First, praise: In spite of its early stage of development, the game as a whole is intriguing. The humor is good, I like the concept, and on a specific note, the use of a DnD-style alignment chart as your primary dialogue controller is both hilarious and very clever from a design standpoint. I was amazed at how much the ambient audio really helps sell the experience, almost to such an extent that music barely feels necessary. You’re onto something good, and your time investment has not been a mistake. Keep going.
I’ve only played as far the warp drive (an hour or two) but I’ll probably go back and try again at some point. Maybe once I’m done writing this post, even.
Short list of issues in order of perceived severity (most to least):
- Inputs still getting processed while alt-tabbed really is a major pain, had to unbind the keyboard just to take notes
- Being unable to use your hands while holding a tool feels more annoying than interesting
- You’re right, having to hold a button to confirm actions is kind of irritating, especially when I have to do it every time I want to interact with the ship’s console
- Consider a crude map (or at least a pointer to your landing pad) to keep from getting lost on planet surfaces
- Having to drop the surveying probe on the ground in order to get a reading was mildly annoying
- The text box is a little big, and the text itself is somewhat hard to read, probably due to a lack of contrast
- When boarding other ships, your boarding platform seems to create a wall outline next to the cockpit on the inside of the ship
- Be mindful of color-coding the tools, it may cause issues for color-blind people
Regarding “mixels”: Somebody else commented on the issue of varying pixel sizes in places as an aesthetic issue. Recommendation: 640x360 is a base resolution that scales by clean integer multiples to all major 16:9 screen sizes. At 2x scale, it’s 720p, at 3x, it’s 1080p, 4x = 1440p, 6x = 4k, and so on. You can even cut it in half for a resolution very similar to the old Gameboy Advance. It’s almost ideal for pixel art games, though I’m not sure how it’d look with your current graphics.

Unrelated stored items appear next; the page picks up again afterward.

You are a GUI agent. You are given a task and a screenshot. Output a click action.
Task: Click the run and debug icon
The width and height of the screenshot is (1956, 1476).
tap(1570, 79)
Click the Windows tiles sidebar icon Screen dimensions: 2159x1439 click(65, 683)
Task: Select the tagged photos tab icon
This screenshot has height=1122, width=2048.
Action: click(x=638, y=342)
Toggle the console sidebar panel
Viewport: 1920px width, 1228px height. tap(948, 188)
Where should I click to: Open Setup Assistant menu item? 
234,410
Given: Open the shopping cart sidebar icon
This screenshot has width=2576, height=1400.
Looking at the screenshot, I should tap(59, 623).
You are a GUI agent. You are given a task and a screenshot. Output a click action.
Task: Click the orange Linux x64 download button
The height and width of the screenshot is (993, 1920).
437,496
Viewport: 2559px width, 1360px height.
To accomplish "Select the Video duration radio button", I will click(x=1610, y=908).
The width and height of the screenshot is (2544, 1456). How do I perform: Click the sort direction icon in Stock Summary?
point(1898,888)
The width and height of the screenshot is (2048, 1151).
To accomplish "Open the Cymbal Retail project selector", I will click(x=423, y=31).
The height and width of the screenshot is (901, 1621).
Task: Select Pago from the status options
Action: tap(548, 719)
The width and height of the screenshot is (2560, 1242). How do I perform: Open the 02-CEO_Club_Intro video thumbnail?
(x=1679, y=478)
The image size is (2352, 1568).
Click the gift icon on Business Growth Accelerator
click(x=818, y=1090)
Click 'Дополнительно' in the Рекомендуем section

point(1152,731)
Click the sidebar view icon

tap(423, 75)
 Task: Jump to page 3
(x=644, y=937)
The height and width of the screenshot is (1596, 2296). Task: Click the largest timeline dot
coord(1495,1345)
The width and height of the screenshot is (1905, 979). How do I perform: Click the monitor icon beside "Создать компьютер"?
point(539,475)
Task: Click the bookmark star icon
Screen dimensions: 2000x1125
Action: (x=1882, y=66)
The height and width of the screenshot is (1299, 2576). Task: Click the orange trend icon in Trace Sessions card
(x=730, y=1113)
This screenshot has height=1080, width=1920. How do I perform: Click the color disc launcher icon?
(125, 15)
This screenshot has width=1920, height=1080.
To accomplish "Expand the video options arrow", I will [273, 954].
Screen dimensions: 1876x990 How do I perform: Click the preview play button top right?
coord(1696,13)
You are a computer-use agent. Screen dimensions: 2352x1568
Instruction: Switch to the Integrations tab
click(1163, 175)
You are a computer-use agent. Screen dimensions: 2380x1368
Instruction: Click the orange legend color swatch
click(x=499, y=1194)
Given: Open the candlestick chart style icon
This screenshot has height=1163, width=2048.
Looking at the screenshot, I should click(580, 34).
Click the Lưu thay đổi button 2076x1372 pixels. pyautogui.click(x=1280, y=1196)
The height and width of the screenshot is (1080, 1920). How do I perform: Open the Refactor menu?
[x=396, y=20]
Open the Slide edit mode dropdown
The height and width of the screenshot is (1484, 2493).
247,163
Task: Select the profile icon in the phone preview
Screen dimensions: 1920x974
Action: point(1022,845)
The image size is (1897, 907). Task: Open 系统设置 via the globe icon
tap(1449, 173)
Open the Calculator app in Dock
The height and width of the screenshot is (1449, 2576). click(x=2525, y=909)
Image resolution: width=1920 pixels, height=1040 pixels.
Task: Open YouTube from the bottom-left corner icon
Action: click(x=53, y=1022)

Regarding stamina: Consider the role that stamina actually plays. In Harvest Moon and others, the purpose is to limit what you can do in a day, because the day is the fixed measurement of time around which the entire game is centered. In Starstruck, I’m not certain stamina actually serves any purpose, and even if it did, I’m not sure it would enhance the experience any.
Finally, a thought on the general direction of things: The core loop feels like it wants to be about maintenance. Polishing and tightening and sealing and sorting and what have you. To that end, I’m going to make a somewhat controversial suggestion: Abandon the navigation minigame, and maybe even the pick-a-direction interface. Just choose a destination and go, and let the main loop be about mid-journey upkeep. That align-the-intakes thing feels like it’d make for a good mid-flight minigame where they slowly drift away from what’s optimal and you have to adjust them to keep your speed up. More things like that - Rather than just having things break, have your performance be gradually impacted. Less oxygen generation means slower move speed (short on breath). Dirty coolant means your engines perform worse. You know, keep it within the narrative scope of “Keeping this worthless rustbucket in working order, I swear it’s falling apart at the seams, oh fucking Christ did Xorox drop his toothbrush in the turbines again, it took me three hours to realign the blades last time”, and so on.
I eagerly await future releases. Good luck!